## Word and element pointing entries
===
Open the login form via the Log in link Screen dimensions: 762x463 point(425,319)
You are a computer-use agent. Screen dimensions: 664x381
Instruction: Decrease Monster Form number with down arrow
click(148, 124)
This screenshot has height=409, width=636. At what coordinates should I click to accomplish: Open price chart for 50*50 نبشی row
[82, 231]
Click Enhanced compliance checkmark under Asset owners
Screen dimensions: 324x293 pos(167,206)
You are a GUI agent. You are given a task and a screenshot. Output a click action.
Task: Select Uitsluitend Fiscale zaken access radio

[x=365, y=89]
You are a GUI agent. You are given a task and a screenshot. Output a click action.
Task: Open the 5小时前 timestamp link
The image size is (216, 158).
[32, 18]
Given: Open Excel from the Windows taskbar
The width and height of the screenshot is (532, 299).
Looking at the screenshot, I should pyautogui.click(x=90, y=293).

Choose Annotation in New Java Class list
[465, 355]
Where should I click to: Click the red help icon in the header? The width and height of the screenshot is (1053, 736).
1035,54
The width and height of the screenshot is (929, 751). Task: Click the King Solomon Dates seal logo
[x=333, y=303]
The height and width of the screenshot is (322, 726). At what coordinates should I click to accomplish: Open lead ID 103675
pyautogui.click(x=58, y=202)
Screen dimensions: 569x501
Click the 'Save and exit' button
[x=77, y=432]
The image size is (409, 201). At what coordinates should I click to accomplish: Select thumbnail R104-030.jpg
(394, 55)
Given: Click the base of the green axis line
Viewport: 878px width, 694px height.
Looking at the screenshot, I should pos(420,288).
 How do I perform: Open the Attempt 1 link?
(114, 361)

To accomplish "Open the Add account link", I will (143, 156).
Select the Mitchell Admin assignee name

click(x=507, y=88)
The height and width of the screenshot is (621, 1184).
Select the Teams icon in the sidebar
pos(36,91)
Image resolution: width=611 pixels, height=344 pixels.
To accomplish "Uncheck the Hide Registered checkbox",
===
## WHAT THE EXERCISE ASKS
Could you write out, word for word, the stretch of the data from the line containing "Image resolution: width=611" through the end of the data?

## FINISHED ANSWER
Image resolution: width=611 pixels, height=344 pixels.
To accomplish "Uncheck the Hide Registered checkbox",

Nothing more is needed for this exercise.